An Example Tool for Using Spark to load a CSV file into Cassandra using spark Pull Requests and Issues Welcome!
Spark CSV Loader 1.0 Usage: sparkcsvexample [options] filename keyspace table mapping [master] [cassandraIp] filename Filename to read, csv, ex.(file:///temp/file.csv). If no locator uri it provided will look in Hadoop DefaultFS (CFS on DSE) keyspace Keyspace to save to table Table to save to mapping A file containing the names of the Cassandra columns that the csv columns should map to, comma-delimited master Spark Address of Master Node, Default runs `dsetool sparkmaster` to find master cassandraIp Ip Address of Cassandra Server, Default uses Spark Master IP address -m <value> | --maxcores <value> Number of cores to use by this application -x <value> | --executormemory <value> Amount of memory for each executor (JVM Style Strings) -v | --verify Run verification checks after inserting data --help CLI Help
This tool is designed to work with both standalone Apache Spark and Cassandra Clusters as well as DataStax Cassandra/Spark Clusters.
Requirements
(DSE > 4.5.2 or Apache C* > 2.0.5 ) and Spark > 0.9.1
Building the project
To build go to the home directory of the project and run
./sbt/sbt assembly
This will produce a fat-jar in target/scala-2.10/spark-csv-assembly-1.0.jar
. Which needs to be included in any running
Spark job. It contains the references to the anonymous functions which Spark will use when running.

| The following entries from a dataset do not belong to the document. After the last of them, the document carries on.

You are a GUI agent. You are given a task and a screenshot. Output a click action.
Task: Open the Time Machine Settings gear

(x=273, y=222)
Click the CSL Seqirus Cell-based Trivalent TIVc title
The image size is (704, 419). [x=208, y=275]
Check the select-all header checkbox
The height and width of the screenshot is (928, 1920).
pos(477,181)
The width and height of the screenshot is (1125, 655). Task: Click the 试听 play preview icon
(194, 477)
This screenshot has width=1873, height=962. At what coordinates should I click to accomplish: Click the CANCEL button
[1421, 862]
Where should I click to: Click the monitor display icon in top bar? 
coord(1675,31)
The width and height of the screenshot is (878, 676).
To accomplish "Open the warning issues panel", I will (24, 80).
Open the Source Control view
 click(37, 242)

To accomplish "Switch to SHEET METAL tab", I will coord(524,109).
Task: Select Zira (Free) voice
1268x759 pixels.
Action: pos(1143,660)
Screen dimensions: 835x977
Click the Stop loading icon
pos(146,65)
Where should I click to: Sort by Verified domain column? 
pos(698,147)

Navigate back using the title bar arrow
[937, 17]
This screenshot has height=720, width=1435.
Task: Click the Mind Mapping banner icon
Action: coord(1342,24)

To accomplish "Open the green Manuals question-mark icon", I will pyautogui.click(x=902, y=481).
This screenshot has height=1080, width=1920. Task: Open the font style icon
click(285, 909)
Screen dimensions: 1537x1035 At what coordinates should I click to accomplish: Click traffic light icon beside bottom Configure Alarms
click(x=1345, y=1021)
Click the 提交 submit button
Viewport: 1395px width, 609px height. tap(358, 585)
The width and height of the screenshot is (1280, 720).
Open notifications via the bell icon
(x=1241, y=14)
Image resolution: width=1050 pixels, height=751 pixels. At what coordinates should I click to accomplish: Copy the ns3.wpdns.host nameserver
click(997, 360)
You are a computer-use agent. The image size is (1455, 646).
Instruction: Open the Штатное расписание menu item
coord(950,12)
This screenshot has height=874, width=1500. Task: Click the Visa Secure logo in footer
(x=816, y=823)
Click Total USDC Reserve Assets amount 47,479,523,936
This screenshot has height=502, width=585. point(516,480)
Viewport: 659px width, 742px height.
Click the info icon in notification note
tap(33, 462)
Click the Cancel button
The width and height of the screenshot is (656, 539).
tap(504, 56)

Creating the Example Keyspace and Table
This application assumes that the keyspace and table to be inserted to already exist. To create the table used in the example used below run the following commands in cqlsh.
CREATE KEYSPACE ks WITH replication = { 'class': 'SimpleStrategy', 'replication_factor': '1' }; USE ks; CREATE TABLE tab ( key int, data1 int, data2 int, data3 int, PRIMARY KEY ((key)) )
Running with Datastax Enterprise
When running on a Datstax Enterprise Cluster with Spark Enabled the app can be run with the included run.sh script. This will include the fat-jar referenced above on the classpath for the dse spark-class call and run the application. Running with this method will pickup your spark-env.sh file and correctly place the logs in your predefined locations.
##example ./run.sh -m 4 file://`pwd`/exampleCsv ks tab exampleMapping
Running with Apache Cassandra
We can run directly from sbt using
#Note that here we need to specify the spark master uri and cassandra ip, otherwise #the program will try to use DataStax Enterprise to pick up these values ./sbt/sbt "run -m 4 file://`pwd`/exampleCsv ks tab exampleMapping spark://127.0.0.1:7077 127.0.0.1"